Substrate-dependent differential splicing of introns in the regions encoding the cellulose binding domains of two exocellobiohydrolase I-like genes in Phanerochaete chrysosporium.

Recently, we have shown differential splicing of an intron in the cbhI.2 gene of Phanerochaete chrysosporium ME446; this intron lies within the region of the gene encoding the cellulose binding domain (P.F.G. Sims, M. S. Soares-Felipe, Q. Wang, M.E. Gent, C. Tempelaars, and P. Broda, Mol. Microbiol. 12:209-216, 1994). Here, we show that such differential splicing occurs in the cbhI.1 gene of this fungus as well as in the cbhI.2 gene and that this phenomenon is substrate dependent. Avicel elicits the synthesis of both classes of mRNA transcripts from both of these genes. In contrast, carboxymethyl cellulose predominantly elicits the synthesis of fully spliced transcripts from both genes. Such differential splicing might allow this fungus to regulate the specificities of substrate binding for these cellulases.

PCR-mediated analysis of lignocellulolytic gene transcription by Phanerochaete chrysosporium: substrate-dependent differential expression within gene families.

We compare the kinetics of appearance of supernatant enzyme activities (lignin peroxidase, manganese peroxidase, and cellulase) and gene expression (LIG, mnp, and cbhI gene families and the unique cbhII gene) in Phanerochaete chrysosporium ME446 when grown on four different carbon sources: ball-milled straw, representing the natural substrate lignocellulose; Avicel as a crystalline cellulose; and high and low concentrations of glucose, in all cases with limiting nitrogen. PCR-based technology utilizing pairs of primers specific for particular genes showed that there is differential expression between and within the families.
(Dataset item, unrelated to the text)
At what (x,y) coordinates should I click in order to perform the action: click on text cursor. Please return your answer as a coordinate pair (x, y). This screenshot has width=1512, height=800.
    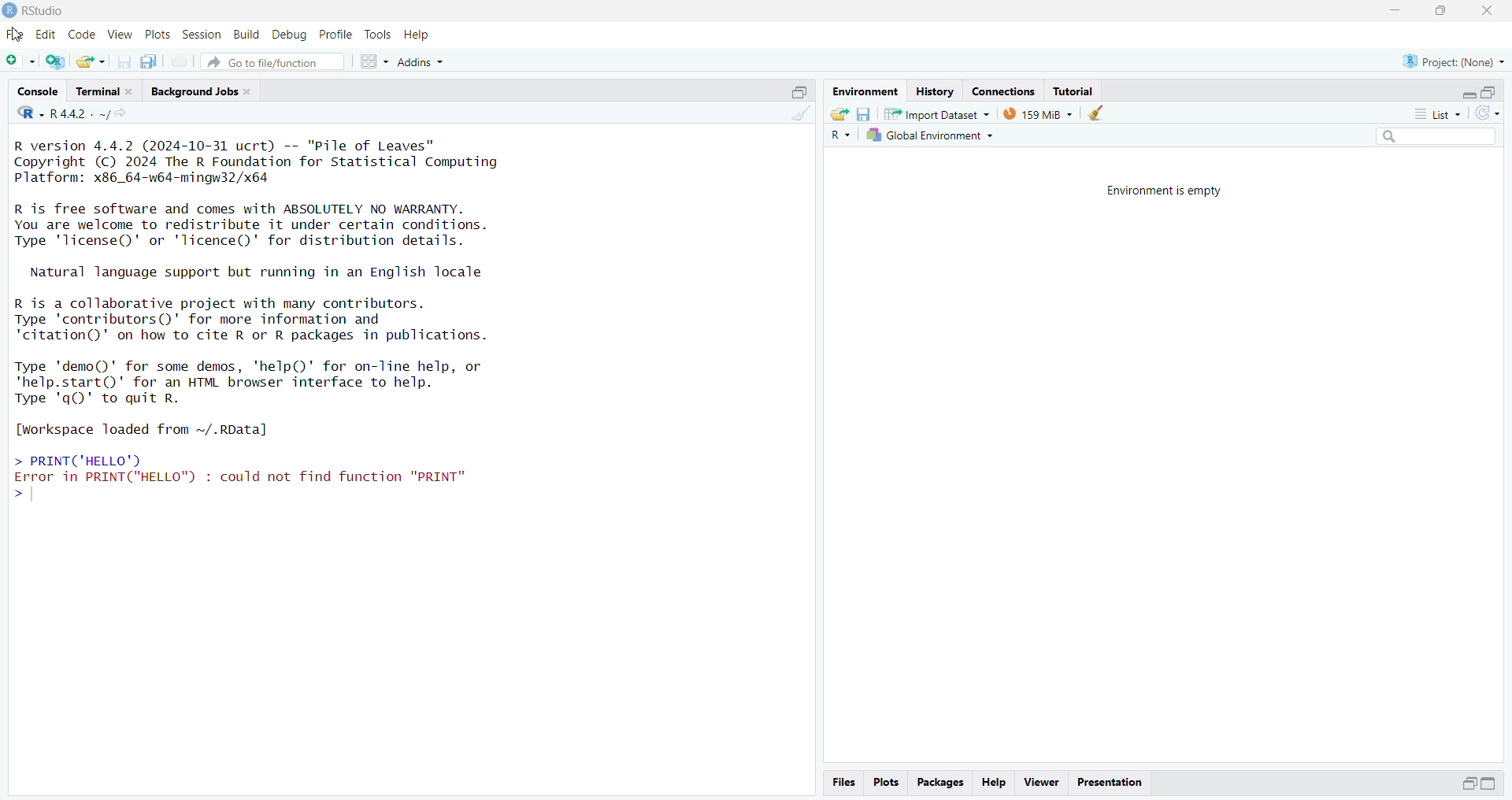
    Looking at the image, I should click on (32, 495).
There were a number of instances of mRNA species being present only on a single day, implying tight regulation of lignocellulose degradation at the mRNA level. The patterns of extracellular enzyme activities and mnp and cbh gene expression are similar whereas LIG gene expression can be detected when no corresponding enzyme activity is observed in the extracellular supernatant. The enzyme produced under these conditions is presumably sequestered by the mycelium and is likely to be functionally significant. Another striking result is that cellulose, in the form of Avicel, elicits the expression of three LIG gene for which there is no expression under the same conditions with the other carbon sources.